Their solution builds upon a sizable body or work: They’ve created a concept for aseizure-detecting device, and another for a line of clothing that can report health data back to your doctor. Similar to those, Token is less of a technology solution, than a common language between many competing streams of information.
The problem with using a smartphone instead of a traditional wallet, as Erickson sees it, is efficiency. Each payment app exists in a vacuum, and there’s no way to sync them with your bank statement for the purpose of keeping a budget, while on the go. Token would amass all of that activity in one place—similar to the promise of Coin, which Erickson says is “still anchored down the credit card form factor”—making it possible to buy a cup of coffee, transfer allowance money to your kid, see what’s left in your checking account, and then go buy a meal—all in a few minutes.
A Token wearer starts by tapping one of four activity portals: “pay” (purchase items from vendors), “give” (transfer funds to another user), “ask” (request money from another user), and “peek” (check bank statements). If you choose, for example, the “pay” button while at a store, Token would quickly add up the total, calculate sales tax, and then prompt you with a blue “pay” button. Tap it, and you’re done. Under “peek,” each Visa or American Express account gets its own bar graph that fluctuates as you incur expenses, or get funds from other Token users.

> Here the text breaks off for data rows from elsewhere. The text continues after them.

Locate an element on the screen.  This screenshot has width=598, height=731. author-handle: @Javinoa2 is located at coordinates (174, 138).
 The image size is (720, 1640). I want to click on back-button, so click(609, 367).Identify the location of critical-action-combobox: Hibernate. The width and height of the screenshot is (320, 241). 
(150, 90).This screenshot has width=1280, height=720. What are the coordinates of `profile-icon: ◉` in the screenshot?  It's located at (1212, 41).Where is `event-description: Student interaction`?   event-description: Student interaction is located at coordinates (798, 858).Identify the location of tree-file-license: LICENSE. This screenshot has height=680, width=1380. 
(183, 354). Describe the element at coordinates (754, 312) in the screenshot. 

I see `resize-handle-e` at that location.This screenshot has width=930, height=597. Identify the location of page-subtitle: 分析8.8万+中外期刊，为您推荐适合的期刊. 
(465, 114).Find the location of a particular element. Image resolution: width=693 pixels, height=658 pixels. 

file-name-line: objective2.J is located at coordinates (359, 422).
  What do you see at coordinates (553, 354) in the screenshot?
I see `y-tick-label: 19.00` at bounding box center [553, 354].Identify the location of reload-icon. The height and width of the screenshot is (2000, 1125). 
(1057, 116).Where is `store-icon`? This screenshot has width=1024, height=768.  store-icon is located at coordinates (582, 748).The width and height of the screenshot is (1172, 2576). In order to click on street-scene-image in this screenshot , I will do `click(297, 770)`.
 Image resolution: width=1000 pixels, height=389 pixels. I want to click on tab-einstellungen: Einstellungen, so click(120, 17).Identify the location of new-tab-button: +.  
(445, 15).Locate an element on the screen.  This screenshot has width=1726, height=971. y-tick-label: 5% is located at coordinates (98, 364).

If this sounds like an overload of activity for a Band-Aid-sized screen on your wrist, consider what money transfers entail: it’s a low input process, because it’s mostly numbers (making the threshold for errors higher than if there’s text) and simple, to-the-point requests, like “pay” and “peek.” “When you’re out it would let you know what your burn rate is,” Erickson says. ”You’d be more aware right now of what your financial situation looks like. ‘Can I afford that pair of shoes, or should I wait a week from now?’”
The success of the Token concept (and so far it is just a concept: the idea bubbled up through Artefact’s in-house idea lab, Startefact) hinges on a payments ecosystem that does not yet exist. In a Token-enabled world, Erickson imagines that all vendors would have technology that could accept payments beamed through Bluetooth, or that could scan a Token-generated QR code.
EACH PAYMENT APP EXISTS IN A VACUUM, AND THERE’S NO WAY TO SYNC THEM WITH YOUR BANK STATEMENT.
Efficiency aside, Token is also carefully designed for security. Because it attaches to a wrist, and doesn’t float around in a purse or wallet, it’s easier to hang onto. Erickson wants to outfit it with sensors, like an accelerometer, so that it doesn’t turn on until it senses a human pulse. And to activate it, there’s a fingerprint reader like the one used on the iPhone 5. These features make Token less of a carrying risk than plastic, which the Artefact team sees as easily compromised. “Today if you leave a card or mobile phone behind it’s easy for anyone to use,” Erickson says.
In many ways, Token isn’t too different from the fitness trackers that originally inspired the Artefact team to look deeper into the wearable market. It catalogs activity, tracks patterns and insights, and can use to data to promote better behavior. It’s aspirational. “It’s an opportunity,” Erickson says. “An open letter to the financial institution, to say there are better ways.”